Now obviously there would need to be some kind of minimum daily pay to ensure that you’re not getting screwed just because there isn’t a lot that needs to get done in a given time period. People smarter than me could figure out the specifics of what would be fair based on employee skill and experience and other factors. I’m sure there are myriad facets of such a system that would need to be carefully considered on an individual company basis to make sure that it is fair and equitable for everyone.

The point is that many of us aren’t really lazy, we just don’t believe in putting in effort that we aren’t benefitting from. I can spend hours agonizing of the tiniest of details when I’m working on something that is important to me because it’s something that has some sort of intrinsic benefit to me. The three hundred plus hours I’ve put into my survival mode of the video game Raft can absolutely attest to my OCD nature when I’m working on something that has value to me.

One of my biggest desires is to have a job where I can put that kind of time and attention into something, but I can only find the motivation to do it if there is some kind of direct reward.
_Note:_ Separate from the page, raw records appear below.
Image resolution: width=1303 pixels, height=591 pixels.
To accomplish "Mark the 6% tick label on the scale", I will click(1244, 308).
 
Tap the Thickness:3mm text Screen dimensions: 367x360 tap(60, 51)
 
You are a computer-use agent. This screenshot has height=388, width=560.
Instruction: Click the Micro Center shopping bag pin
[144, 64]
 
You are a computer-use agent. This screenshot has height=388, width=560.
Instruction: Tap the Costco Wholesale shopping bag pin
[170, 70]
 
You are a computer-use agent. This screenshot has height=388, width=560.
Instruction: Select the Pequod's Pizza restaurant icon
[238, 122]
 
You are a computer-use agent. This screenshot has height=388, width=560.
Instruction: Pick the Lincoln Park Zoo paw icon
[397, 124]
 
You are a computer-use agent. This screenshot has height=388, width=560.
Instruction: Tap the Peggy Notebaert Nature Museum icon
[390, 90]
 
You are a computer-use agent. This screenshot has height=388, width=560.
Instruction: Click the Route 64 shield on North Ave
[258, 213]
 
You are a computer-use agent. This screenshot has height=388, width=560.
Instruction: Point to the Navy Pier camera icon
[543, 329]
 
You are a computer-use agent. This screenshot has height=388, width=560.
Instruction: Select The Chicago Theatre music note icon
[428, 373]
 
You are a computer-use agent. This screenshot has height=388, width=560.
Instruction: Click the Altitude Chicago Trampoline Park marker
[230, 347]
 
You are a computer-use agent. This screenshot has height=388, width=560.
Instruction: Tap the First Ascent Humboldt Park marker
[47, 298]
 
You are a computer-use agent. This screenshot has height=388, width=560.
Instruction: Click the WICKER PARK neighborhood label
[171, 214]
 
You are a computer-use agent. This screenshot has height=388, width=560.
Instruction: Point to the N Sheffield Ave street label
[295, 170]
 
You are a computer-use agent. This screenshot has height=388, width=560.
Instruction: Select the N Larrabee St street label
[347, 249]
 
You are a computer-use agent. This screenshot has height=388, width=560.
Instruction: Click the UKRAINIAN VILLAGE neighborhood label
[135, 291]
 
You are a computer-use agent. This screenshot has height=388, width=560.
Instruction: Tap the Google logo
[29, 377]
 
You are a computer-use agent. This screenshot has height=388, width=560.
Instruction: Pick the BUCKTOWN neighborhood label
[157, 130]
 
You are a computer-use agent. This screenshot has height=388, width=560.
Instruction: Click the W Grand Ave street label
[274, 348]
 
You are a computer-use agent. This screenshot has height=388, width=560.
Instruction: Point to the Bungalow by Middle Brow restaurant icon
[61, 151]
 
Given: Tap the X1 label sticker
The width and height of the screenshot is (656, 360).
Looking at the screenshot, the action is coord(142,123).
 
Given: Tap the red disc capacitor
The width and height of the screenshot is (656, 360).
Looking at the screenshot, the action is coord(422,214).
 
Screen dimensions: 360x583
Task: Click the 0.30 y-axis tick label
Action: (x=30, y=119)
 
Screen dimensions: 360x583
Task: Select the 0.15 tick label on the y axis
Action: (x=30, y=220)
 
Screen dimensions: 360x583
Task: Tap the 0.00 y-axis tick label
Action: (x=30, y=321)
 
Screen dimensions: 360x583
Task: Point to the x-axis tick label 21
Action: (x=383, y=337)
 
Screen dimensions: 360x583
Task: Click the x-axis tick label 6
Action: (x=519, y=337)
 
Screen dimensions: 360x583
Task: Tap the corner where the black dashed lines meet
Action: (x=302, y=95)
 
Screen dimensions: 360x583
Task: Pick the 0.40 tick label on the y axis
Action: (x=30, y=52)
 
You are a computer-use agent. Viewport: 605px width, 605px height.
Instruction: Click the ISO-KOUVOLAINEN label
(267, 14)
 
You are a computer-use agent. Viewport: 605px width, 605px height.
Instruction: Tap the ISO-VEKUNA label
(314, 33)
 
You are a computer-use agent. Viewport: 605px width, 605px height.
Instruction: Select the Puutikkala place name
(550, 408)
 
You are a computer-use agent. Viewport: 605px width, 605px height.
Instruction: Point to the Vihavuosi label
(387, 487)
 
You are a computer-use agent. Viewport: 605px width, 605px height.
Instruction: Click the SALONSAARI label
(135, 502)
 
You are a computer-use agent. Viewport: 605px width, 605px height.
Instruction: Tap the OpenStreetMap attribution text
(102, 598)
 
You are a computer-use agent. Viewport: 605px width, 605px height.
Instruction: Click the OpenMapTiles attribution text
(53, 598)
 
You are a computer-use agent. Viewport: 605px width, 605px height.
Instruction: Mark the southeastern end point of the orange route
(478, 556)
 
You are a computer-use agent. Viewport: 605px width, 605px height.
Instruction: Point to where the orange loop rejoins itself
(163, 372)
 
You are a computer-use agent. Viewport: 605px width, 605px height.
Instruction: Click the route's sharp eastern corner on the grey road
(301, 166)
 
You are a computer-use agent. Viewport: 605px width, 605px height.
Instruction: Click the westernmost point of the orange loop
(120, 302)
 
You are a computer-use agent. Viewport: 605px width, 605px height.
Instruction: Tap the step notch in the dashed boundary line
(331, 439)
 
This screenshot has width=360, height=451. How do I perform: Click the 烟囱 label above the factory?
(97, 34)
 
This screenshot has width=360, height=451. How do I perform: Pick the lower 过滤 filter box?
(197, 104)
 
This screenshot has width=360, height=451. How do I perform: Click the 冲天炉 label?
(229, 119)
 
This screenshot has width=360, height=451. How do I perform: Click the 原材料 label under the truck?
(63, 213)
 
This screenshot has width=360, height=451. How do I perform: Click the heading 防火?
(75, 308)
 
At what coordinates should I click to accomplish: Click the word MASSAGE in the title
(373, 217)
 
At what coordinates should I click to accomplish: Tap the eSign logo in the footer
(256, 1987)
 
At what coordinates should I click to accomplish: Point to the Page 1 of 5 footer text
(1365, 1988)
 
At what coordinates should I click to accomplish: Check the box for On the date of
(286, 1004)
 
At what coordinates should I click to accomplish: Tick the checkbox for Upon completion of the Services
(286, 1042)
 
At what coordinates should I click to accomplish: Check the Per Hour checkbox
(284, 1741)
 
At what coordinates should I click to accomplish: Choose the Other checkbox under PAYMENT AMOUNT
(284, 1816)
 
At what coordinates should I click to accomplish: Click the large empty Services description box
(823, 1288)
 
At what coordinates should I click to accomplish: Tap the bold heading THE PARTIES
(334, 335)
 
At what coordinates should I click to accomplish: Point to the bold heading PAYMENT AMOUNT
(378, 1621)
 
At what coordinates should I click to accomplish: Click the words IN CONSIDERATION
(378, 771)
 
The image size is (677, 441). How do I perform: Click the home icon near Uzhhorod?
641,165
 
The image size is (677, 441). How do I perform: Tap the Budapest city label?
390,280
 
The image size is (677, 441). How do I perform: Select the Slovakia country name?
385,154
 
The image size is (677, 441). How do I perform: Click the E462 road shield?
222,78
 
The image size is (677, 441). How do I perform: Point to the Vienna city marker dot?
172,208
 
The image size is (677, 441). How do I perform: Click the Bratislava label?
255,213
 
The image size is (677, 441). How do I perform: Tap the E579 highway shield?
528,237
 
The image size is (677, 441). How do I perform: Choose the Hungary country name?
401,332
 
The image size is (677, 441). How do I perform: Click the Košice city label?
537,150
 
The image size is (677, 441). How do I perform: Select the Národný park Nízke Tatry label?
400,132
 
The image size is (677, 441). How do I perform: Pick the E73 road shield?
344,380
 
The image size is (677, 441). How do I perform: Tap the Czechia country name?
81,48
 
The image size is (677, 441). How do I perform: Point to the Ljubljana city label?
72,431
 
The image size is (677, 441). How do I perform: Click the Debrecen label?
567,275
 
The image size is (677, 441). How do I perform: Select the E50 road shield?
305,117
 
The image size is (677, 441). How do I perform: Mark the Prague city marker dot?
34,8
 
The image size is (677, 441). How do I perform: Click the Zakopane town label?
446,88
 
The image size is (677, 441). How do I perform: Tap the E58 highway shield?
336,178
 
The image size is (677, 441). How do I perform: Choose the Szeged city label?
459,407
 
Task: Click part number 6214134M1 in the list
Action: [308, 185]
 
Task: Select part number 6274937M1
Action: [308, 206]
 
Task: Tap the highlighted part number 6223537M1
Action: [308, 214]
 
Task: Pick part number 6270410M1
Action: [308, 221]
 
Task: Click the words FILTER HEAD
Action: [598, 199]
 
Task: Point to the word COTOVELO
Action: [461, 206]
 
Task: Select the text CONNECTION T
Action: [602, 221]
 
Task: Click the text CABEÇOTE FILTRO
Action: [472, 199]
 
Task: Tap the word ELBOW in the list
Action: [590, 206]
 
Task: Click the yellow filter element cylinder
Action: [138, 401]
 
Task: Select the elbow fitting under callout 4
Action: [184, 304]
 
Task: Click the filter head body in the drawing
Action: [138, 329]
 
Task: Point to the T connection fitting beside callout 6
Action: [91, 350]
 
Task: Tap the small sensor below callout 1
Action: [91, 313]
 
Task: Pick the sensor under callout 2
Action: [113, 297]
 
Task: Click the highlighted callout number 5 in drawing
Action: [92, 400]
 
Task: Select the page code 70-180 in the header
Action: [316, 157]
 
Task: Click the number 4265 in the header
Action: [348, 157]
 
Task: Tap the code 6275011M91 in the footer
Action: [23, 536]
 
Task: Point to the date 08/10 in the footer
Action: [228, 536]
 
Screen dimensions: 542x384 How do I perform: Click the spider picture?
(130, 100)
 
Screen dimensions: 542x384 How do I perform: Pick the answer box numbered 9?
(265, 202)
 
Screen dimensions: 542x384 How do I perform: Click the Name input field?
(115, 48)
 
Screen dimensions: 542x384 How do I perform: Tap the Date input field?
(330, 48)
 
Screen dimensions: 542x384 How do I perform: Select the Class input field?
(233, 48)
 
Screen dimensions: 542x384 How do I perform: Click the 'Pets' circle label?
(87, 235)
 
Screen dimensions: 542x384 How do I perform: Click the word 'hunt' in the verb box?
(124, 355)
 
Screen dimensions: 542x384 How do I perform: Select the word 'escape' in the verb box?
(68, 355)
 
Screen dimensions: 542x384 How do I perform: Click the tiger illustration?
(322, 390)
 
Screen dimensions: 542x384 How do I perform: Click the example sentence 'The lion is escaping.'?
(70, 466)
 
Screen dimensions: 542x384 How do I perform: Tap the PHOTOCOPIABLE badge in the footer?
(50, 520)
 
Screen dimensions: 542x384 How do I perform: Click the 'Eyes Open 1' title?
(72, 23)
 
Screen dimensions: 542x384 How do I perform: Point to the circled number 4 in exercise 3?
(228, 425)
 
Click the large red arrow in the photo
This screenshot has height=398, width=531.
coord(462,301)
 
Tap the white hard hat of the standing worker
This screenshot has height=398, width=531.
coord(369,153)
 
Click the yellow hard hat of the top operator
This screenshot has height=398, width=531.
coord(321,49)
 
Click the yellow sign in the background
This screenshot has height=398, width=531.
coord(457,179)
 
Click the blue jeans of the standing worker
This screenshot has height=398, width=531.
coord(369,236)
The promise of a potential future promotion isn’t enough to entice me to put in the extra effort, mostly because my efforts alone aren’t the only factor that determines my reward and I can put in a huge amount of effort and still have no reward if things just don’t work out. It relies on others choosing to put me in that position, and I don’t like relying on someone else to decide my rewards.

Having a system where there is an immediate benefit to putting in more work is ideal for people like me who hate wasting a lot of time, mostly because it provides me with the choice of just putting in a few hours of work to meet the minimum for the day, or staying longer so I can bank some more cash. It would provide me with a sense of agency that a straight hourly wage just doesn’t allow. While I personally probably won’t stay long hours trying to make a bunch of extra money, it would provide me with the benefit of having more time to do what I want rather than slaving away all day at a job that doesn’t really justify an eight hour shift.

But hey, change is hard, and what employer do you know that really cares about how their employees feel?